*Passage fourni*:
______

Dans la soirée du fier décembre, le Sénat, le Corps législatif et le Conseil d'Etat se présentèrent à Saint-Cloud où se trouvait le Prince, pour lui faire connaître officiellement ce magnifique résultat.

Louis-Napoléon déclara qu'il accédait à la volonté du peuple et le lendemain, sans autre cérémonie, il fit son entrée à Paris en qualité d'Empereur. Il serait superflu de mentionner à nouveau les acclamations de la capitale.

C'était l'anniversaire du coup d'Etat. C'était aussi celui de la bataille d'Austerlitz et du couronnement de Napoléon Ier à Notre-Dame de Paris.

La suite nous montrera comment ce grand fait, si irrésistible et si fort, a eu si peu de durée. Vingt-six ans après la chute de l'Empire, ceux qui sont nés sous sa domination se demandent comment il a pu tomber ; mais ceux qui, plus âgés, le virent naître, s'étonnent encore davantage qu'il ait pu se produire.

______

*Problème court A*:
D'après le texte sur l'avènement de Louis-Napoléon, en quel lieu le Sénat, le Corps législatif et le Conseil d'État vinrent-ils trouver le Prince ?
*Problème court B*:
Restituez mot pour mot le passage du texte sur l'avènement de Louis-Napoléon qui va de « Louis-Napoléon déclara qu'il » à « de la capitale. ».
*Problème court C*:
Prolongez le texte sur l'avènement de Louis-Napoléon en reprenant juste après sa dernière phrase.

*Informations affichées*:
______

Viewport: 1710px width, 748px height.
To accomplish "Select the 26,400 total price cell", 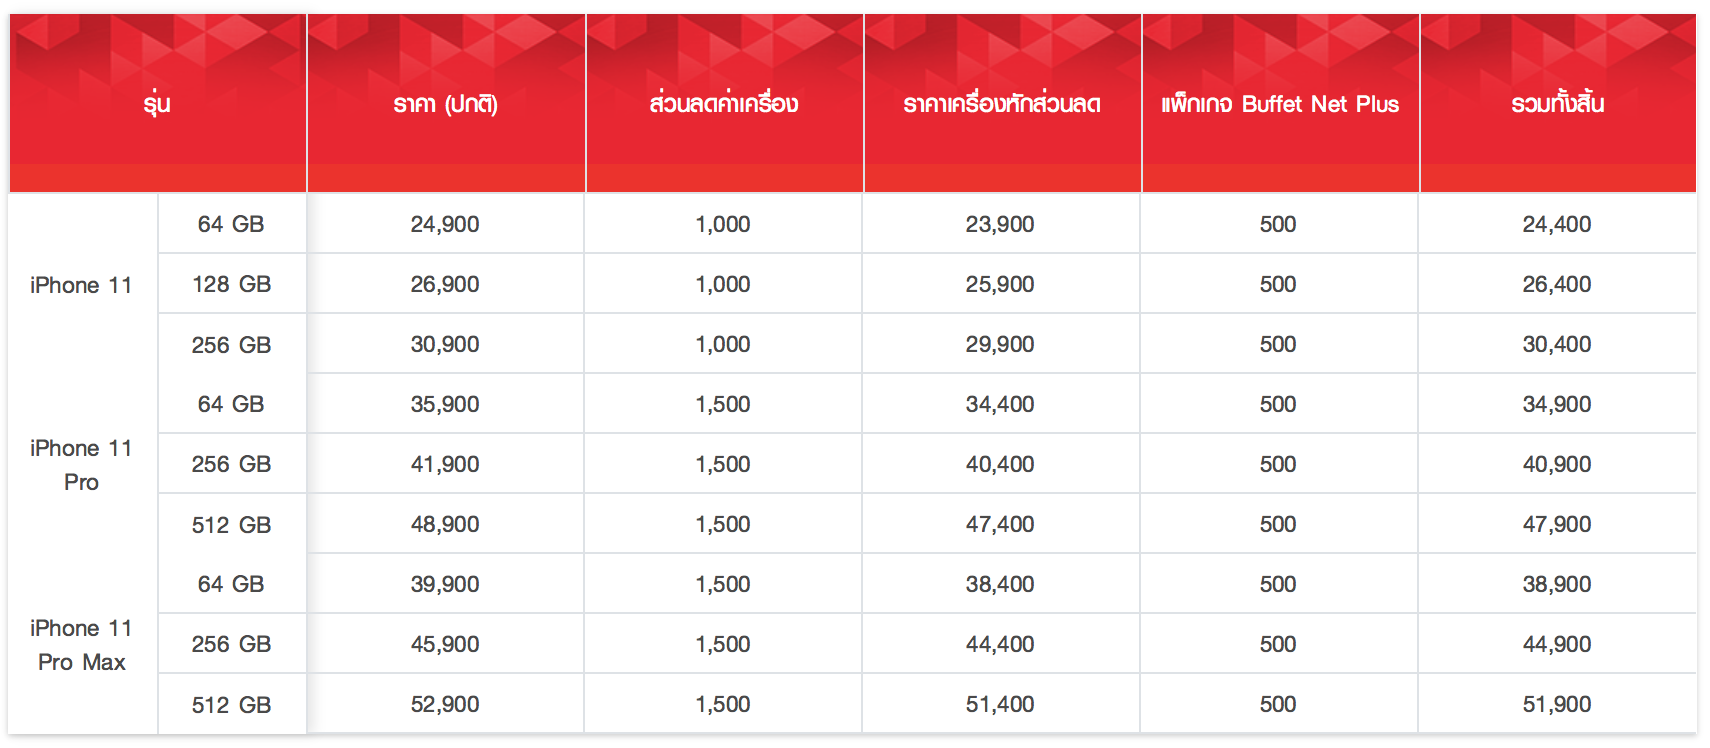I will [x=1557, y=284].
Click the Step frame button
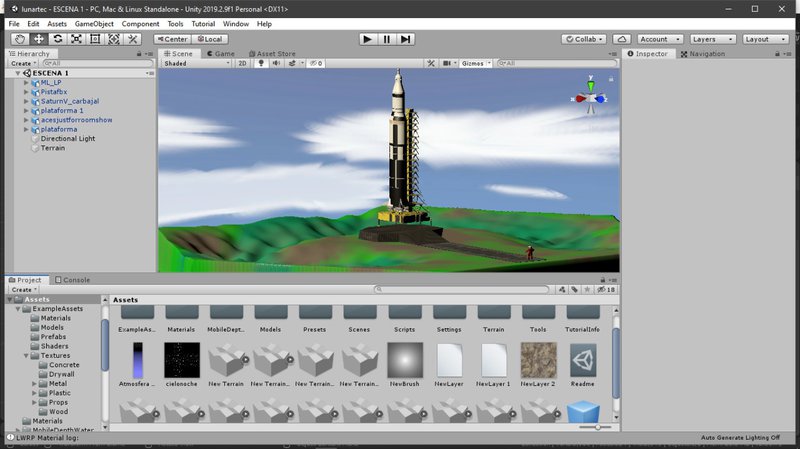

______

*Résultat attendu A*:
À Saint-Cloud.

*Résultat attendu B*:
Louis-Napoléon déclara qu'il accédait à la volonté du peuple et le lendemain, sans autre cérémonie, il fit son entrée à Paris en qualité d'Empereur. Il serait superflu de mentionner à nouveau les acclamations de la capitale.

*Résultat attendu C*:
L'armée et le peuple furent affolés par la légende napoléonienne. La source des passions du peuple est dans l'imagination, non dans le raisonnement ; puis le peuple aime à se sentir gouverné ; il ne comprendra jamais une royauté constitutionnelle, où le roi n'a aucune action, ni une république anonyme dans laquelle personne n'est responsable ; ceci est tellement vrai qu'en dépit de trois invasions que nous attirèrent les Bonaparte, en dépit de la décadence de la patrie descendue du premier rang au quatrième ou au cinquième dans l'ordre des puissances européennes, le peuple recommencera demain, s'il en a l'occasion.

Les catholiques se montrèrent crédules. Ils avaient besoin d'être rassurés contre le retour des horreurs révolutionnaires et ils furent séduits par la concession de la liberté d'enseignement, non moins que par la tenue correcte de Louis-Napoléon. Le clergé se rallia chaudement à l'Empire[3].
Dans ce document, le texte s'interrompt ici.